For many things, units are arbitrary. What I mean by that is that, for example, there is no particular reason why we measure lengths in metres. We could use *any* length as a base for units. If there is a “normal” way first digits are distributed, then that distribution shouldn’t change if change all our measurements to he based on another unit.

Eg let’s say we are measuring the lengths of something which can vary by many orders of magnitudes – eg the lengths of rivers. If we measure them and express their lengths in metres, we can look at the distribution of leading digits. But we can then convert them to any other unit of measurement, by multiplying all the lengths by some factor.
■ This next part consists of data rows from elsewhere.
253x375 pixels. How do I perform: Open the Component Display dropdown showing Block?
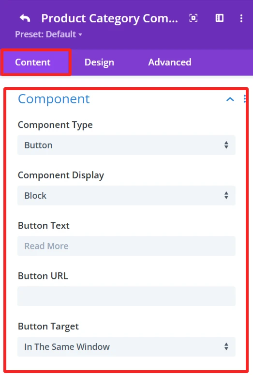127,196
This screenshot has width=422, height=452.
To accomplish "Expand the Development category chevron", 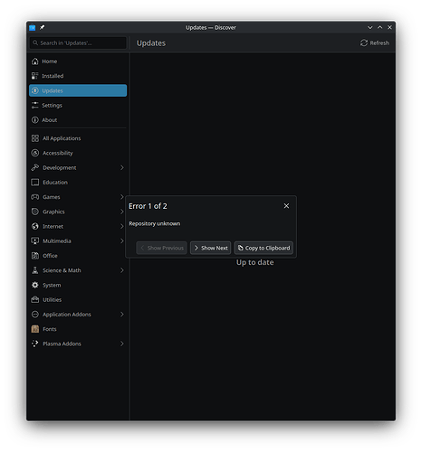I will [122, 167].
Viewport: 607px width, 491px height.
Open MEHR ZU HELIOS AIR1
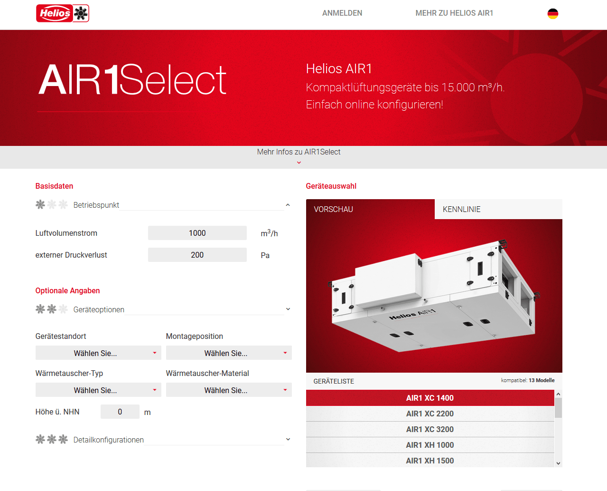tap(454, 13)
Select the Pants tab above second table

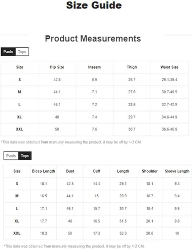tap(11, 156)
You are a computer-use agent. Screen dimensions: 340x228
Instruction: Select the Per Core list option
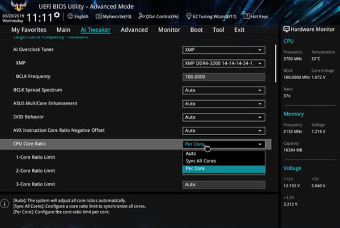pyautogui.click(x=224, y=169)
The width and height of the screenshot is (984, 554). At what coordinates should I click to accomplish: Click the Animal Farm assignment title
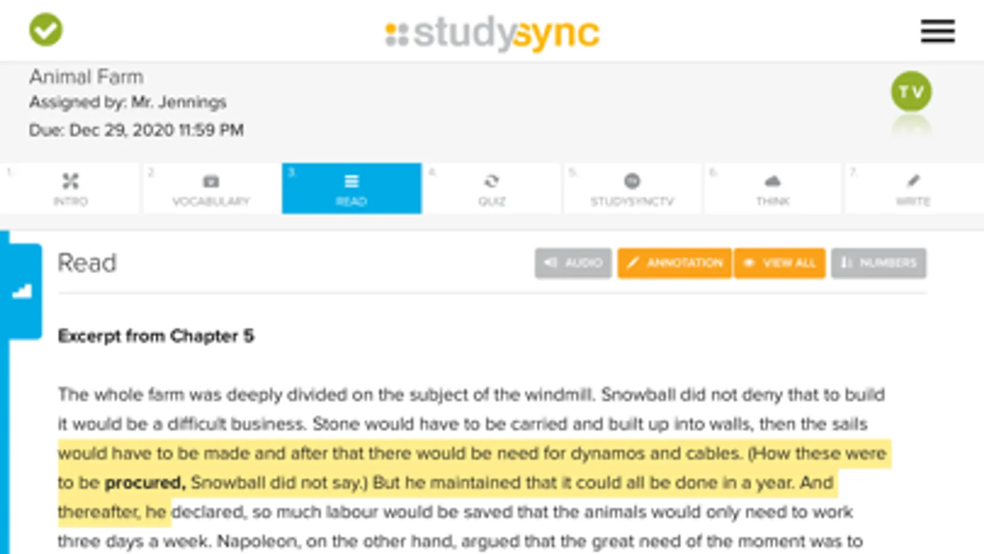86,77
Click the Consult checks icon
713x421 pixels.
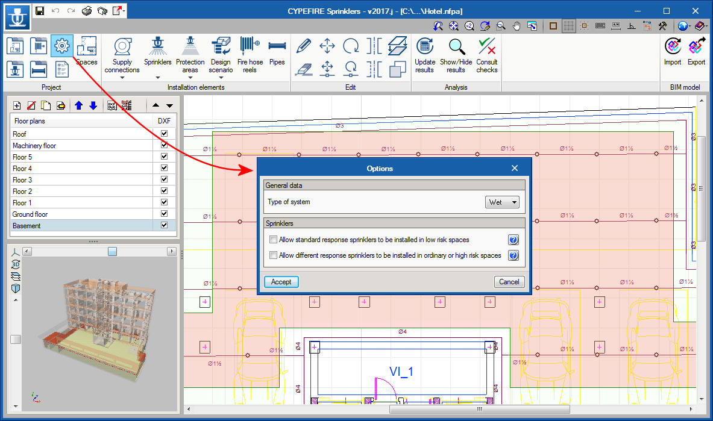(486, 47)
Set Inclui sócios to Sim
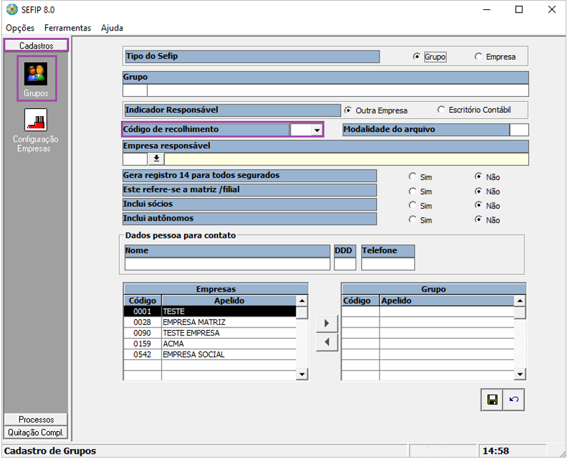 pyautogui.click(x=413, y=206)
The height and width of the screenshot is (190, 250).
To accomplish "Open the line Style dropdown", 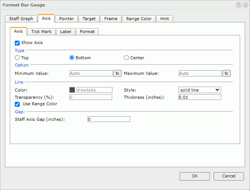I will click(200, 90).
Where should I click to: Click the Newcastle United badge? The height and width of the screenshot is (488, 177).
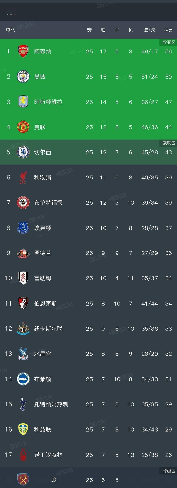point(23,328)
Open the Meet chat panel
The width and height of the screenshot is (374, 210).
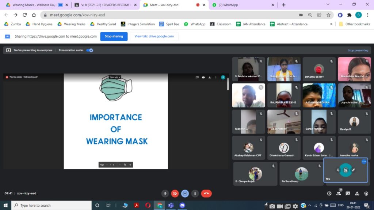348,194
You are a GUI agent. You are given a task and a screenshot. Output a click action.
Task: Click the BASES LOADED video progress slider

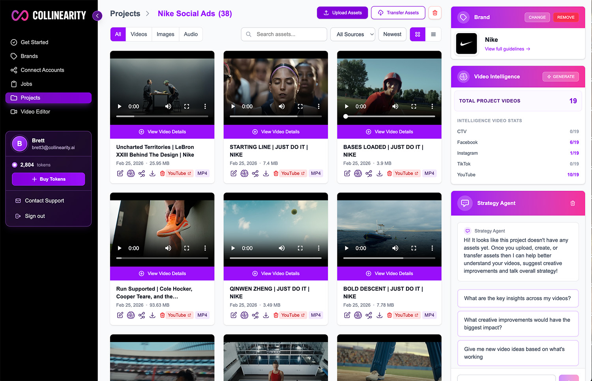click(x=389, y=116)
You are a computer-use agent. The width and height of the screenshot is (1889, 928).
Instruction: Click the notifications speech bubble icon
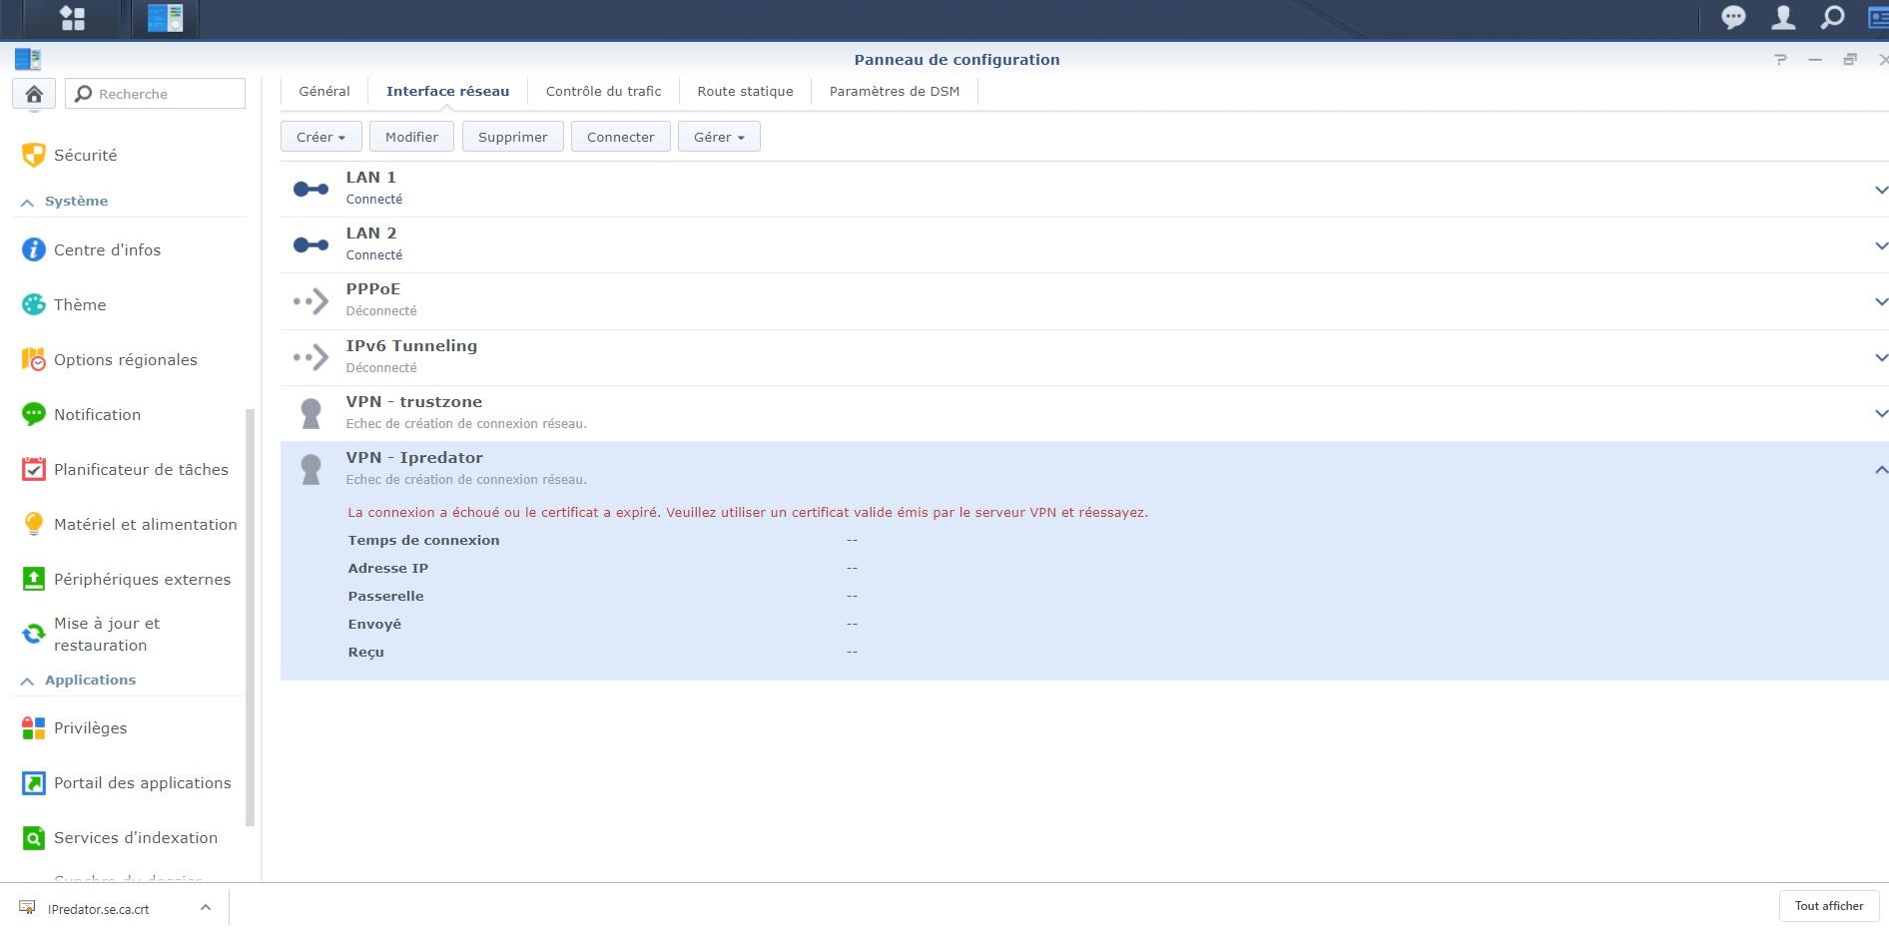tap(1733, 18)
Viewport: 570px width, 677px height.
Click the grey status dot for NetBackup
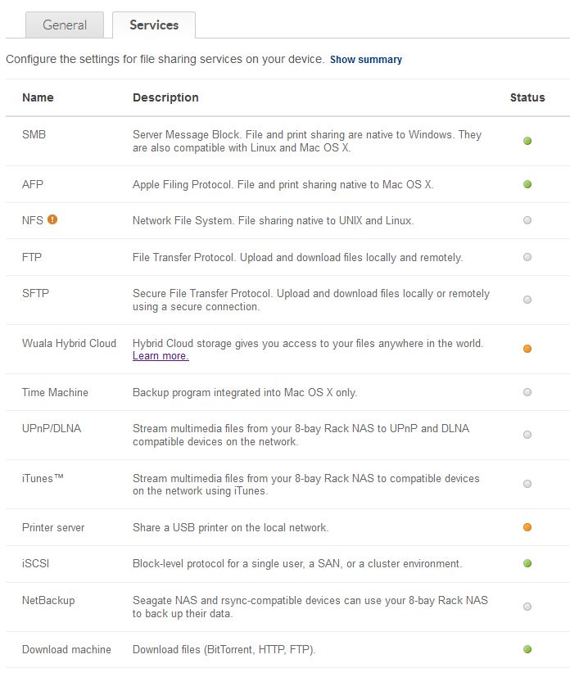[x=527, y=607]
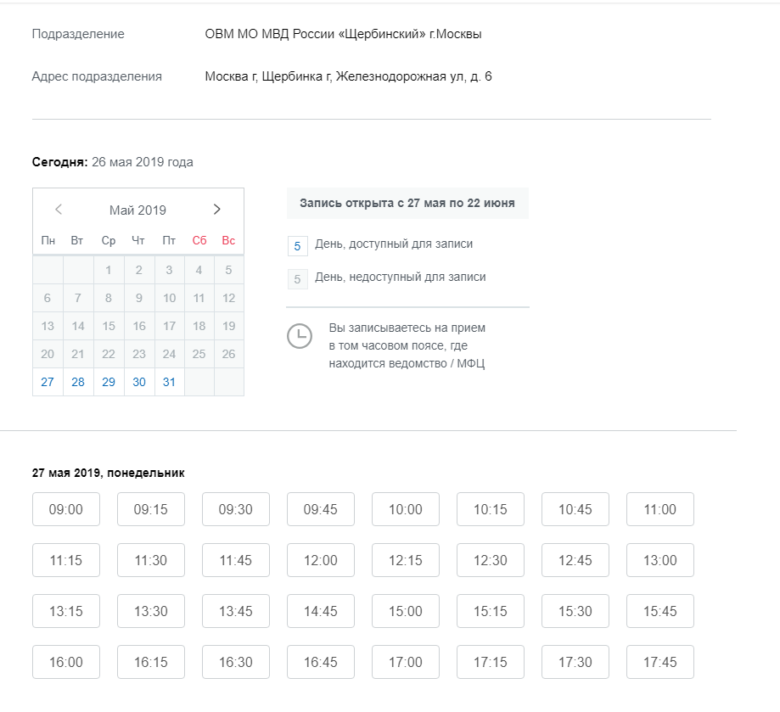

So if we double all the measurements, then we are expressing the lengths in units of “half-a-metre”.

Now, let’s see which numbers in the first set of measurements map to numbers beginning with 1 in the second set of measurements. Every number beginning with 5,6,7,8 or 9 will map to a number beginning with 1.

So if there is a standard distribution of first digits, 1 must appear as a first digit equally as often as 5,6,7,8 and 9 combined!

By considering other multiples, we can find the distribution which is impervious to multiplication by a factor, and that is the one given by Benford’s Law. To be precise, 1 appears in a proportion of log(2/1), 2 with a proportion of log(3/2), 3 with a proportion log(4/3) etc – where all the logs are done base 10.

We can, in fact extend Benford’s law to other bases, by using the same formulas but changing the base of the logarithms.